List-Id: "Xenomai life and development \(bug reports, patches,
	discussions\)" <xenomai.xenomai.org>
List-Unsubscribe: <https://mail.gna.org/listinfo/xenomai-core>,
	<mailto:xenomai-core-request@domain.hid>
List-Archive: </public/xenomai-core>
List-Post: <mailto:xenomai@xenomai.org>
List-Help: <mailto:xenomai-core-request@domain.hid>
List-Subscribe: <https://mail.gna.org/listinfo/xenomai-core>,
	<mailto:xenomai-core-request@domain.hid>
To: Jan Kiszka <jan.kiszka@domain.hid>
Cc: xenomai-core <xenomai@xenomai.org>

Jan Kiszka wrote:
 > Gilles Chanteperdrix wrote:
 > > On Jan 17, 2008 3:16 PM, Jan Kiszka <jan.kiszka@domain.hid> wrote:
 > >> Gilles Chanteperdrix wrote:
 > >>> On Jan 17, 2008 12:55 PM, Jan Kiszka <jan.kiszka@domain.hid> wrote:
 > >>>> Gilles Chanteperdrix wrote:
 > >>>>> On Jan 17, 2008 11:42 AM, Jan Kiszka <jan.kiszka@domain.hid> wrote:
 > >>>>>> Gilles Chanteperdrix wrote:
 > >>>>>>> Hi,
 > >>>>>>>
 > >>>>>>> after some (unsuccessful) time trying to instrument the code in a way
 > >>>>>>> that does not change the latency results completely, I found the
 > >>>>>>> reason for the high latency with latency -t 1 and latency -t 2 on ARM.
 > >>>>>>> So, here comes an update on this issue.

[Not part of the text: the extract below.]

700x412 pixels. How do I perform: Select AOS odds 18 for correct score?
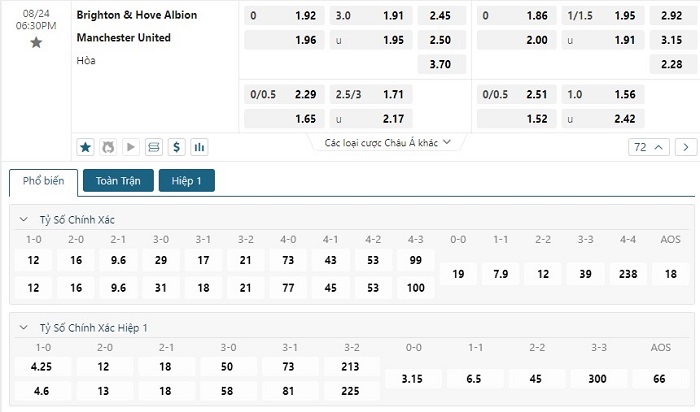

The culprit is the user-space
 > >>>>>>> context switch, which flushes the processor cache with the nklock
 > >>>>>>> locked, irqs off.
 > >>>>>>>
 > >>>>>>> There are two things we could do:
 > >>>>>>> - arrange for the ARM cache flush to happen with the nklock unlocked
 > >>>>>>> and irqs enabled. This will improve interrupt latency (latency -t 2)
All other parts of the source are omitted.